La ricerca del Reputation Rating
La ricerca reputazionale è stata effettuata incrociando dati derivanti da: analisi di media intelligence delle principali testate nazionali; analisi statistiche e macroeconomiche (Istat, Coldiretti, Polimi, Eurostat, Eurofound), Web reputation analysis; certificati e bilanci pubblici; Indagini ManagerItalia e Labour Issues. Il tutto sotto la lente dell’algoritmo brevettato del Reputation Rating. Scendendo più nel dettaglio del crollo reputazionale rilevato dal ReputationRating, notiamo che ad essere maggiormente impattati sono i Driver della Workplace & Governance (-12.93%), dove gli equilibri, la produttività e – più in generale – l’organizzazione interna del lavoro delle organizzazioni è stato l’elemento messo più a dura prova dal totale smart working; e del Prodotto e Servizio offerto (-8.15%), primo aspetto di inefficienza, scaturito proprio dall’improvvisa necessità di riorganizzazione.
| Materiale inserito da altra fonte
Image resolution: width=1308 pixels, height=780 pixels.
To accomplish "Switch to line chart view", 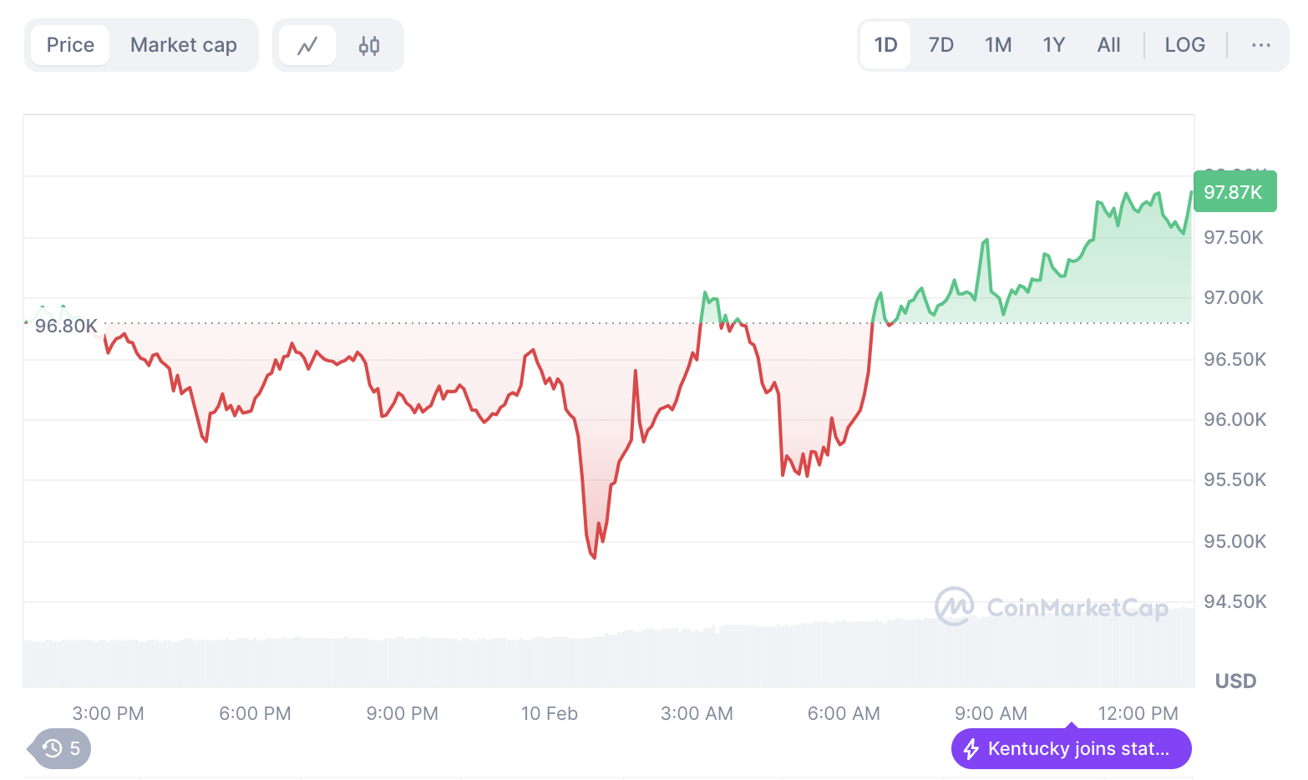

“Nel 2021 gli smart worker continuano a diminuire: dai 5,3 milioni di marzo, oggi sono poco meno di 4 milioni. Se a questo, uniamo che il 28% di essi ha sofferto di tecnostress e il 17% di overworking, è evidente che la soluzione non sia l’abolizione dello smart working, ma un suo profondo ripensamento. Occorre far evolvere il lavoro in forme più adattive e intelligenti.” commenta così Davide Ippolito, cofondatore e CEO di Zwan e ReputationRating. “Le persone ricercano un legame intellettivo con l’organizzazione con la quale lavorano. Oggi bisogna puntare su uno smart working non emergenziale, capace di migliorare la produttività e la vita dei lavoratori, un fattore che impatta fortemente sulla reputazione e sulla sostenibilità dell’organizzazione stessa.” – conclude Ippolito.

A percepirlo, e dunque parliamo di Stakeholder, sono per lo più i Dipendenti (-15.39%) come rilevato specialmente dalla Sentiment Analysis che tra blog post, Social e Forum ha registrato un Sentiment negativo (58%) attorno alle principali keyword inerenti lo smart working. Anche le Clienti/Iscritti – in particolare di organizzazioni pubbliche e usufruitori di servizi della PA – sono tra gli altri Stakeholder che hanno reagito peggio al totale impiego di smart working (-13.17%).

Joe Casini, cofondatore di Zwan e ReputationRating, commenta così questo calo: “A mio avviso, è emblematico osservare il fenomeno della cosiddetta Quitting economy, che sta colpendo gli Stati Uniti: 4 milioni di lavoratori si sono licenziati, ogni mese, nell’ultimo periodo. I motivi sono semplici: necessitano maggior equilibrio, più tutele, più giustizia sociale, salari adeguati, nessuna discriminazione, più sicurezza sul lavoro… In altri termini, vogliono lavorare per organizzazioni con una migliore reputazione. Uno smart working moderno e ibrido, in questo scenario, offre una visione positiva di come possa cambiare in meglio il mondo del lavoro”.